新型コロナウイルスワクチンの成功は、mRNA技術の壮大な可能性の序章に過ぎません。『ブレイクスルー』の終盤で描かれるのは、感染症予防という枠組みを遥かに超えた、未来医療への希望に満ちたビジョンです。mRNAは、特定のタンパク質の設計図を細胞に届けるための「プラットフォーム技術」であり、原理的には、配列を書き換えるだけで、様々な疾患に応用することが可能です。この柔軟性から、mRNAは「医薬品のOS」に例えられ、医療にパラダイムシフトをもたらすと期待されています。6
その応用範囲の筆頭に挙げられるのが、がん治療です。がん細胞は、患者ごとに異なる特有の変異を持っています。その変異情報をもとに、がん細胞だけが持つ抗原(ネオアンチゲン)の設計図となるmRNAを投与すれば、患者自身の免疫系にがん細胞を狙い撃ちさせる「個別化がんワクチン」が実現できます。5,7 これは、副作用の強い従来の化学療法とは一線を画す、極めて精密な治療法です。既に、悪性黒色腫や膵臓がんなどを対象とした臨床試験が進行中であり、Ⅳ棚(免疫)で議論される免疫療法の新たな地平を拓くものとして、大きな期待が寄せられています。
さらに、mRNA技術は、特定の遺伝子の欠損や変異によって引き起こされる遺伝性疾患の治療にも応用可能です。例えば、嚢胞性線維症は、特定のイオンチャネルタンパク質の異常が原因ですが、正常なタンパク質の設計図を持つmRNAを投与することで、その機能を補う治療法が研究されています。これは、Ⅴ棚(遺伝子)で扱う遺伝子治療の概念を、より安全かつ簡便な形で実現するアプローチと言えます。また、心不全の治療薬や、自己免疫疾患の新たな治療法としての開発も進められており、mRNA医薬がカバーする領域は急速に拡大しています。4
本書が示唆する最も野心的な応用先の一つが、老化という根源的な生命現象への介入です。近年の研究では、体内に蓄積し、慢性的な炎症を引き起こす「老化細胞」が、加齢に伴う様々な疾患の原因となることが分かってきました。

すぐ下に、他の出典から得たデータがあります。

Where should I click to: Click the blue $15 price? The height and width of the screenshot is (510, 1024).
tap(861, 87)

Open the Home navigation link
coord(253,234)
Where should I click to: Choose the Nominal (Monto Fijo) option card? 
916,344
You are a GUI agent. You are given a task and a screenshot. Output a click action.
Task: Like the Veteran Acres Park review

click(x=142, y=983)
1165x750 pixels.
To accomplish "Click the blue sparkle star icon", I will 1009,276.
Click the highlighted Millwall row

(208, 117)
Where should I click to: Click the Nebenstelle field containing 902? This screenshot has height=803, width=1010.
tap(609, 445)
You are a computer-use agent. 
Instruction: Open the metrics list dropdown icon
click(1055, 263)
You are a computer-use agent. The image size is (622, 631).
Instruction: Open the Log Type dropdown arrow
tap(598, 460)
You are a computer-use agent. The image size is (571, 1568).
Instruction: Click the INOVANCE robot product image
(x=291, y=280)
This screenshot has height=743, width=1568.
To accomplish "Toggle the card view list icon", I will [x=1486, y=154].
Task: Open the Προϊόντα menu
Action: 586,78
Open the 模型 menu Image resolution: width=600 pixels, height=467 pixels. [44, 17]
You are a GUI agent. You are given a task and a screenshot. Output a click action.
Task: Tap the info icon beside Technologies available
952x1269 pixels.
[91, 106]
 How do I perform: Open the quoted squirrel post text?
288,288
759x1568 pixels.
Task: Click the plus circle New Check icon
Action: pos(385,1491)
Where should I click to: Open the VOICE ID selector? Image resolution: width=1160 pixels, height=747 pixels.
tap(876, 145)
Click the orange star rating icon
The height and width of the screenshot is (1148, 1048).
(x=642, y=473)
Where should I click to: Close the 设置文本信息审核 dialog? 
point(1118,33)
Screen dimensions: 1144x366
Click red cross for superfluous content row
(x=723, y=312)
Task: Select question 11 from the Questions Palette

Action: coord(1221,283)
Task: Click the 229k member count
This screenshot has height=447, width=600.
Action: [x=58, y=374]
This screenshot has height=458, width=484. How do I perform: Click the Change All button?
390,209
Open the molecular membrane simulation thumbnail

mRNA技術を用いて、この老化細胞を選択的に除去するタンパク質を体内で作らせることができれば、健康寿命を延伸し、加齢に伴う多くの疾患を予防できる可能性があります。これは、Ⅰ棚(時間/老化)で探求される「老いなき世界」というテーマに、具体的な技術的道筋を与えるものです。カリコ博士が切り拓いた道は、人類が長年夢見てきた、病と老化の克服という目標に、かつてなく近づく可能性を秘めているのです。
カタリン・カリコ博士の自伝『ブレイクスルー』は、一人の科学者の並外れた人生の記録であると同時に、科学の進歩の本質、そして社会と科学のあるべき関係性を深く問い直す書物です。本書が読後に残すのは、「いかにして科学的真理は発見され、そして社会に受容されるのか」という根源的な問いです。カリコ博士の物語は、その答えが、研究室の中だけで完結するものではなく、社会の価値観、経済的なインセンティブ、そして時にはパンデミックのような歴史的な偶然によって、複雑に形作られることを示しています。
彼女の30年以上にわたる不遇の時代は、短期的な成果を求める現代の学術システムへの痛烈な批判であり、基礎研究の重要性を改めて訴えかけるものです。しかし、彼女の物語は決して悲観的なだけではありません。逆境にあっても自らの信念を貫き、純粋な探究心を燃やし続けたその姿は、科学という営みが本質的に希望に満ちたものであることを教えてくれます。mRNAという、かつては「無価値」とされた研究が、未曾有の危機から人類を救い、今また、がんや遺伝子疾患、老化といった根源的な課題に立ち向かう力になろうとしている。この事実は、私たちに大きな勇気を与えてくれます。
カリコ博士の旅は、科学的発見が社会実装されるまでの長く険しい道のりを象徴しています。それは、一人の天才のひらめきだけでなく、多くの人々の協力、制度的な支援、そして社会全体の理解があって初めて成し遂げられる壮大なプロジェクトです。本書は、その困難なプロセスに関わった全ての人々への賛辞であり、未来の科学を担う世代への力強いエールでもあります。科学の力を信じ、その可能性を最大限に引き出す社会をいかにして築くか。その重い問いを、私たちはカリコ博士の物語から受け取ることになります。
科学の世界では、発見のスリルに勝るものはありません。何かが他の誰にも知られていない、自分だけにわかっている。それは最高の気分です。その気持ちが、私を前進させ続けたのです。